## WORK ITEM:
What is the number of lines in the entries that include the word "computer"? Respond with the number only.

## DATASET EXCERPTS:

-----

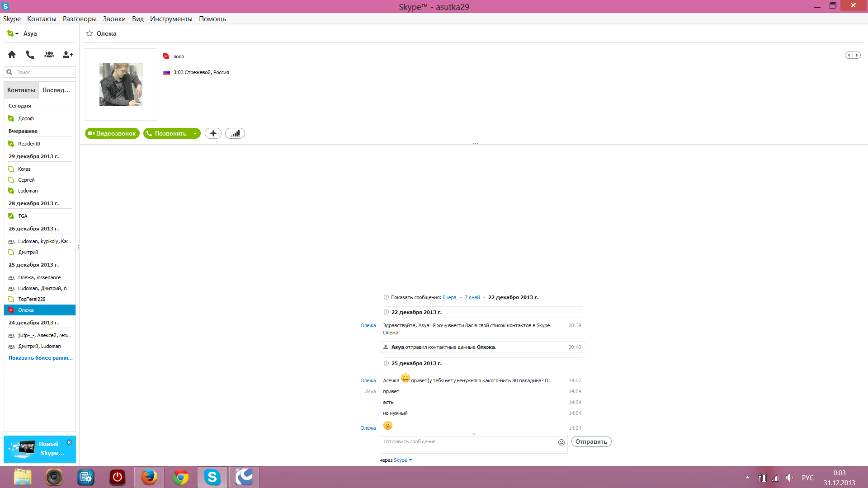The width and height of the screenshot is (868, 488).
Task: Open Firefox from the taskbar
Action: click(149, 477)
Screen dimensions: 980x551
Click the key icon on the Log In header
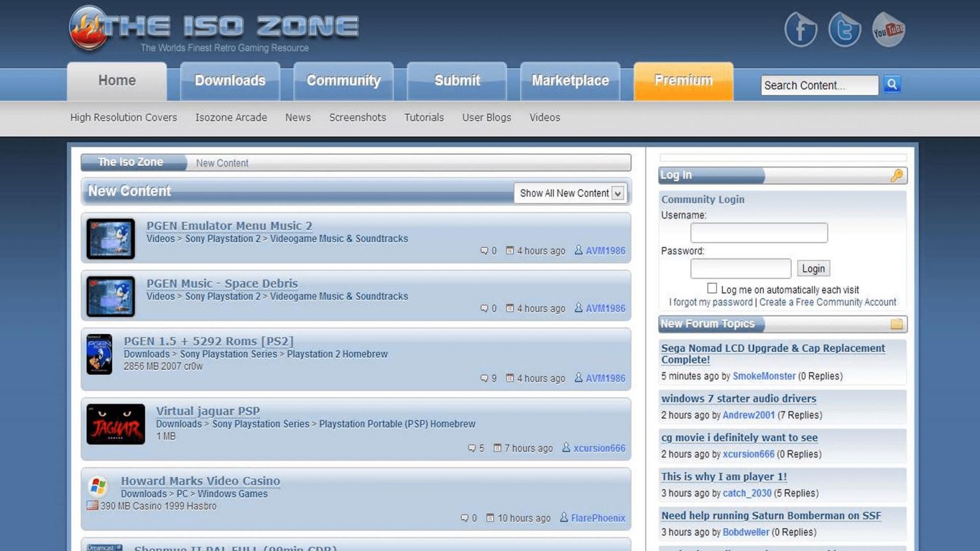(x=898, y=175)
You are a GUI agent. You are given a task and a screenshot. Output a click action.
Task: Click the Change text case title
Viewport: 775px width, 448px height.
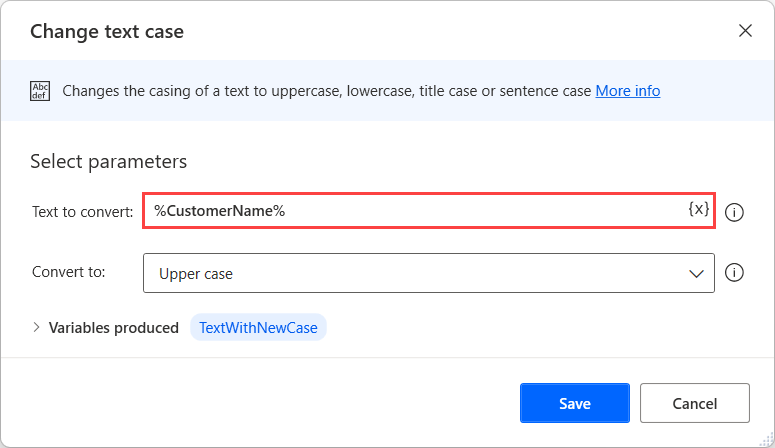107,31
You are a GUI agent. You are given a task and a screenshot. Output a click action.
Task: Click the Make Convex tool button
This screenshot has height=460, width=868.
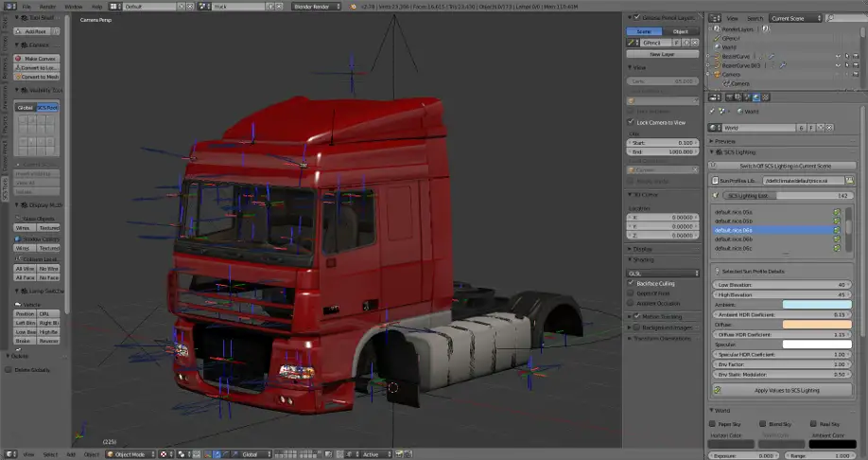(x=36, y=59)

-----

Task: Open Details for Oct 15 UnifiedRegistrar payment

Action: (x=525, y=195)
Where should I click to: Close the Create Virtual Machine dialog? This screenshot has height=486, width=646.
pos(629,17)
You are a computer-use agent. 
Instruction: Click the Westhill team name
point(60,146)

-----

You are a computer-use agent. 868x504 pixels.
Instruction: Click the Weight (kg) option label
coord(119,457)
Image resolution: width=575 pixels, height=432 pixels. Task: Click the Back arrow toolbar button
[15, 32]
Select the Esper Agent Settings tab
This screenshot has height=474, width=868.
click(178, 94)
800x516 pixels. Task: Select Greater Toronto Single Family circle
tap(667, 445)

-----

## OUTPUT OF THE TASK:
2